Saunders was more watchful, grinding out 11 off 33 balls before some chin music finally did the trick. Having swayed elegantly out of the way of one that whistled past his trademark spectacles, he then attempted an expansive hook shot at a ball directed at the cranium. Despite no one appealing for a catch he immediately popped his bat under his arm, whipped off his gloves and began the long walk back to the team’s mass of bikes, beers and Mrs. Hewlett’s cake out on the boundary edge – the opposition still bemused by his peerless sportsmanship.
Fortunately, coming in at number three was the self-proclaimed “Big Hittin’, Big Pimpin’” Ross Quest, making his first appearance since 2017 – having only just returned to civilisation after years spent wandering the wilderness in an ayahuasca-fuelled ‘vision quest’. He quickly found his range and found himself back in his established role as Hendrick’s most established, most reluctant, most enigmatic batsman.
He was joined by an able deputy in Nolan, who continued to establish himself an instant fan-favourite with some eye-catching boundaries, while Quest teed off aggressively at the other end. Their explosive chemistry saw Hendrick’s sail past 100 before they fell valiantly, only to be replaced by an even more destructive new-look partnership.
Making his debut after lurking voyeuristically on the Hendrick’s WhatsApp chat for the past couple of years, Harry Homan showed the team what they’d been missing out on with the batting performance of the innings. Alongside middle-order stalwart and notorious loose cannon Oli May, he led an impressive charge towards the required run rate, nudging the team’s chances of victory from Impossible to Improbable on the Hendrick’s patented Run-o-Meter™.
After gracefully retiring at 50 off just 40 balls, Homan made way for a freshly tanned and trim Peffers, who now boasted a dashing goatee – apparently inspired after endlessly watching the Pirates of the Caribbean marathon during a protracted coronavirus isolation.
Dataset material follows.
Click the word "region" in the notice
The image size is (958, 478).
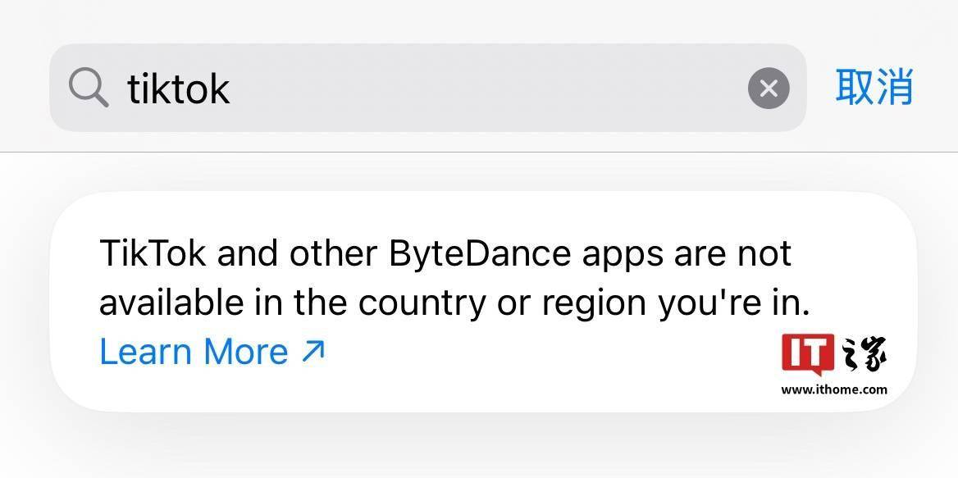[595, 305]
Despite being keen to prove his prowess with the bat after an intensive winter training camp at Lord’s, his new skills and fresh look didn’t translate into runs, even with the overturn of an early dismissal via the bootleg Decision Review System being operated out in the middle.
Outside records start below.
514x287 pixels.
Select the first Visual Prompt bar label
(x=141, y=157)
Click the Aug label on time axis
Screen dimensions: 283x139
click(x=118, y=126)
He was followed to the crease by James ‘The Finisher’ Gilbert, whose penchant for clinching dramatic, final-over victories with swashbuckling stroke play was by now legendary, thanks largely to Gilbert’s persistent retelling of the tales to unsuspecting team members, weary shop clerks and confused bystanders. Sadly, this particular feat was beyond even his Herculean abilities, having raised hopes with a stylish boundary before dashing them immediately after as he was clean bowled.
A solid cameo from Franks and a final flourish from the immovable May was at least enough to secure the Hendrick’s XI their highest ever total in all 10 of their perpetually unpredictable seasons, as they closed on a shockingly respectable 246 for six. It was, they all agreed, a “highly enjoyable” defeat – a phrase that immediately inspired the club’s new motto: Felicitas in Calamitate, which directly translates as ‘happiness in calamity’.
A fitting assessment of the team’s decade of existence.
A glorious day, a highly respectable return, and the long-awaited 10-Year Anniversary Season was finally up and running. “Yes, and we’d have gotten away with it, too”, grumbled Peffers, “had it not been for you blasted, meddling kids.”